Latest SBRI comp offers £1.1m for GP innovations

by | 26th Sep 2016 | News

NHS England investment fund SBRI Healthcare has launched its autumn competition offering entrepreneurs the opportunity for funding to drive forward their innovations within general practice.

NHS England investment fund SBRI Healthcare has launched its autumn competition offering entrepreneurs the opportunity for funding to drive forward their innovations within general practice.

Total funding of up to £1.1 million is on offer to each successful company, with £100,000 given for initial feasibility studies and then a further £1 million potentially available for prototype development.

The funding pot is designed to help small businesses develop and commercialise “game changing” technologies that address three key challenges areas in the field of general practice.

SBRI Healthcare says it is seeking technology solutions that improve demand forecasting for primary care services, given the “significant volume” of workload currently being transferred across from the acute care sector.

Elsewhere, solutions are sought that bring “rapid, reliable and robust diagnostic testing” within primary care to enable earlier triage and potentially redesign of care pathways, as the current system largely relies on acute care for diagnostics, “adding waiting time and complex logistics to GP services”.

Also, technologies that encourage patients to care for themselves in partnership with their GP are a focus in this round of the competition, in a bid to boost self-care and disease prevention and thus reduce the strain on serivces.

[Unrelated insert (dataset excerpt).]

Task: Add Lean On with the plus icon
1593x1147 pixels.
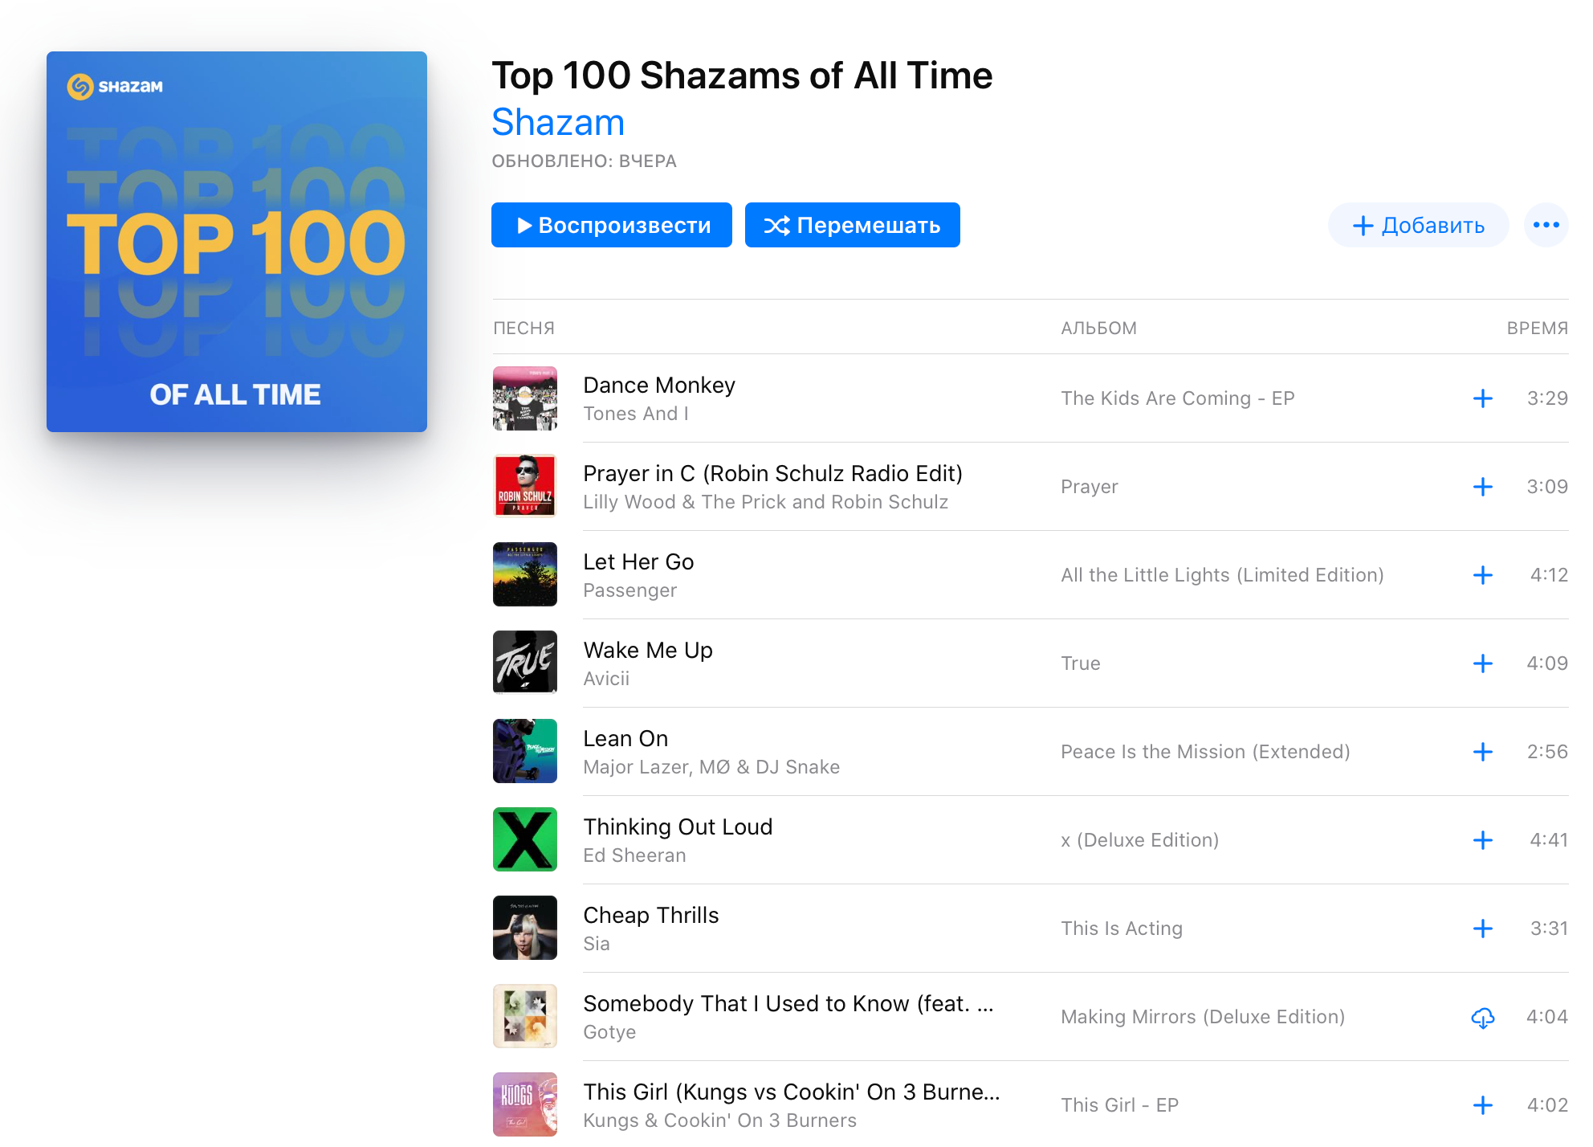Action: pyautogui.click(x=1482, y=752)
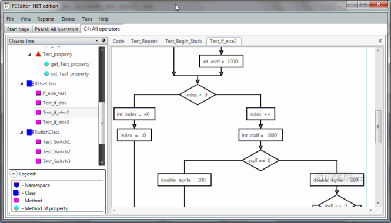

“NHS general practice is revered across the globe, but we know we need to transform the way the public sees our service and to equip our frontline staff with the game changing technology that will revolutionise primary care,” said Karen Livingstone, national director, SBRI Healthcare and Director of Partnerships and Industry Engagement, Eastern AHSN, explaining the focus.

“Through this SBRI Healthcare competition the NHS will work with innovative and dynamic entrepreneurs – the challenges are significant and that is why we are prepared to invest in solutions.”

SBRI Healthcare is led by England’s Academic Health Science Networks (AHSNs). The initiative has already streamed £57 million into developing innovative products and services that target unmet health needs and stimulate economic growth which, it is claimed, could eventually save the NHS some £1 billion.